● PROBLEM TO WORK ON
Reproduce each of the following entries word for word, keeping every line unchanged.

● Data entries

========

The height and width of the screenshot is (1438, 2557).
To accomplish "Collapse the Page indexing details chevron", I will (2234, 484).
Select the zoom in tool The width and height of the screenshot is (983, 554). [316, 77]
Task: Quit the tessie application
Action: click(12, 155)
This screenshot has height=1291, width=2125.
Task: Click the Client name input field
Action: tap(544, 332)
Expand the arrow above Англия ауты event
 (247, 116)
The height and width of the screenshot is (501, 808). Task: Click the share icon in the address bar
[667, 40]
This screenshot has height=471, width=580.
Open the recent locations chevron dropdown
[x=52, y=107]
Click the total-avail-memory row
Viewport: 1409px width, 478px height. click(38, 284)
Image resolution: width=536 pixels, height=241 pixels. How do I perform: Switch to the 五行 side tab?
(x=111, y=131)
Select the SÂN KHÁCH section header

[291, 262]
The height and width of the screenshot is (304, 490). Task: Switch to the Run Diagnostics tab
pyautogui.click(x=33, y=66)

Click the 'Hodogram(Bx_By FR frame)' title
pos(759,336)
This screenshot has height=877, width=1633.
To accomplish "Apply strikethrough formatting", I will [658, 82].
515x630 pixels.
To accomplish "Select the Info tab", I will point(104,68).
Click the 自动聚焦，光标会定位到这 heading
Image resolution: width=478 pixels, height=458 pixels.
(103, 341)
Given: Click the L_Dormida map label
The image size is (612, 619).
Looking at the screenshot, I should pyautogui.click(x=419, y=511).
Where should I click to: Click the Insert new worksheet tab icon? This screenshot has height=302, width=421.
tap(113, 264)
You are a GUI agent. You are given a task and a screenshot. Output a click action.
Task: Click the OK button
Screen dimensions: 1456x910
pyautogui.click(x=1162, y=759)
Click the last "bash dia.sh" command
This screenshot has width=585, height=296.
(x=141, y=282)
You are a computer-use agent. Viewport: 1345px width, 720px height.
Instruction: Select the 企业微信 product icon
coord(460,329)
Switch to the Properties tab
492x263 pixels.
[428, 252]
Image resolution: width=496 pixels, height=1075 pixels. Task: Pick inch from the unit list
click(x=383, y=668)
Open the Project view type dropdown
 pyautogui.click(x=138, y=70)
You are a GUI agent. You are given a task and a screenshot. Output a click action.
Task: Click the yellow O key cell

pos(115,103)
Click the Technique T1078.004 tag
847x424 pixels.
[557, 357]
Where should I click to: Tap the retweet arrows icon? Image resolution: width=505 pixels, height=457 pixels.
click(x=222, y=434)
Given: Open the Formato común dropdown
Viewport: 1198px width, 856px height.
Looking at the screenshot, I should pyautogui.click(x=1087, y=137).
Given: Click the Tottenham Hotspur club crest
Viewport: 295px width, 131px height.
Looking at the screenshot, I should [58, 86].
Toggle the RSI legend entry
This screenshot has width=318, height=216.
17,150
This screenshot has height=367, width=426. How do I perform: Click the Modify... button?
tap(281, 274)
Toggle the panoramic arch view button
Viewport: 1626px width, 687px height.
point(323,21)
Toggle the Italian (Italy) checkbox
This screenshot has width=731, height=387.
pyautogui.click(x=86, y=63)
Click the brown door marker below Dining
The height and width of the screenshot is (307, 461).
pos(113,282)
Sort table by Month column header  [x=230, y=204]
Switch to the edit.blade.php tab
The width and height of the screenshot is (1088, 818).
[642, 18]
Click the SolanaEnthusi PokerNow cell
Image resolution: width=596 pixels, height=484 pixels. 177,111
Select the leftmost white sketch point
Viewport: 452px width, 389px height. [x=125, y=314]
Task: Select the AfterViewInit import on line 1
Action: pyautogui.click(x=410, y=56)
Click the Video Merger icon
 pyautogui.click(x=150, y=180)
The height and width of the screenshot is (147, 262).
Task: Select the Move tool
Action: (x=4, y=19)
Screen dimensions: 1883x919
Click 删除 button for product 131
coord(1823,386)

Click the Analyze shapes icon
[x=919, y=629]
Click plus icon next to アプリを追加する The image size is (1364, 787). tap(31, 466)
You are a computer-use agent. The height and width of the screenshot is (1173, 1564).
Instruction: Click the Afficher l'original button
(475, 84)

========

● REPLY TO THE EXERCISE
The height and width of the screenshot is (1438, 2557).
To accomplish "Collapse the Page indexing details chevron", I will (2234, 484).
Select the zoom in tool The width and height of the screenshot is (983, 554). [316, 77]
Task: Quit the tessie application
Action: click(12, 155)
This screenshot has height=1291, width=2125.
Task: Click the Client name input field
Action: tap(544, 332)
Expand the arrow above Англия ауты event
 (247, 116)
The height and width of the screenshot is (501, 808). Task: Click the share icon in the address bar
[667, 40]
This screenshot has height=471, width=580.
Open the recent locations chevron dropdown
[x=52, y=107]
Click the total-avail-memory row
Viewport: 1409px width, 478px height. click(38, 284)
Image resolution: width=536 pixels, height=241 pixels. How do I perform: Switch to the 五行 side tab?
(x=111, y=131)
Select the SÂN KHÁCH section header

[291, 262]
The height and width of the screenshot is (304, 490). Task: Switch to the Run Diagnostics tab
pyautogui.click(x=33, y=66)

Click the 'Hodogram(Bx_By FR frame)' title
pos(759,336)
This screenshot has height=877, width=1633.
To accomplish "Apply strikethrough formatting", I will [658, 82].
515x630 pixels.
To accomplish "Select the Info tab", I will point(104,68).
Click the 自动聚焦，光标会定位到这 heading
Image resolution: width=478 pixels, height=458 pixels.
(103, 341)
Given: Click the L_Dormida map label
The image size is (612, 619).
Looking at the screenshot, I should pyautogui.click(x=419, y=511).
Where should I click to: Click the Insert new worksheet tab icon? This screenshot has height=302, width=421.
tap(113, 264)
You are a GUI agent. You are given a task and a screenshot. Output a click action.
Task: Click the OK button
Screen dimensions: 1456x910
pyautogui.click(x=1162, y=759)
Click the last "bash dia.sh" command
This screenshot has width=585, height=296.
(x=141, y=282)
You are a computer-use agent. Viewport: 1345px width, 720px height.
Instruction: Select the 企业微信 product icon
coord(460,329)
Switch to the Properties tab
492x263 pixels.
[428, 252]
Image resolution: width=496 pixels, height=1075 pixels. Task: Pick inch from the unit list
click(x=383, y=668)
Open the Project view type dropdown
 pyautogui.click(x=138, y=70)
You are a GUI agent. You are given a task and a screenshot. Output a click action.
Task: Click the yellow O key cell

pos(115,103)
Click the Technique T1078.004 tag
847x424 pixels.
[557, 357]
Where should I click to: Tap the retweet arrows icon? Image resolution: width=505 pixels, height=457 pixels.
click(x=222, y=434)
Given: Open the Formato común dropdown
Viewport: 1198px width, 856px height.
Looking at the screenshot, I should pyautogui.click(x=1087, y=137).
Given: Click the Tottenham Hotspur club crest
Viewport: 295px width, 131px height.
Looking at the screenshot, I should [58, 86].
Toggle the RSI legend entry
This screenshot has width=318, height=216.
17,150
This screenshot has height=367, width=426. How do I perform: Click the Modify... button?
tap(281, 274)
Toggle the panoramic arch view button
Viewport: 1626px width, 687px height.
point(323,21)
Toggle the Italian (Italy) checkbox
This screenshot has width=731, height=387.
pyautogui.click(x=86, y=63)
Click the brown door marker below Dining
The height and width of the screenshot is (307, 461).
pos(113,282)
Sort table by Month column header  [x=230, y=204]
Switch to the edit.blade.php tab
The width and height of the screenshot is (1088, 818).
[642, 18]
Click the SolanaEnthusi PokerNow cell
Image resolution: width=596 pixels, height=484 pixels. 177,111
Select the leftmost white sketch point
Viewport: 452px width, 389px height. [x=125, y=314]
Task: Select the AfterViewInit import on line 1
Action: pyautogui.click(x=410, y=56)
Click the Video Merger icon
 pyautogui.click(x=150, y=180)
The height and width of the screenshot is (147, 262).
Task: Select the Move tool
Action: (x=4, y=19)
Screen dimensions: 1883x919
Click 删除 button for product 131
coord(1823,386)

Click the Analyze shapes icon
[x=919, y=629]
Click plus icon next to アプリを追加する The image size is (1364, 787). tap(31, 466)
You are a computer-use agent. The height and width of the screenshot is (1173, 1564).
Instruction: Click the Afficher l'original button
(475, 84)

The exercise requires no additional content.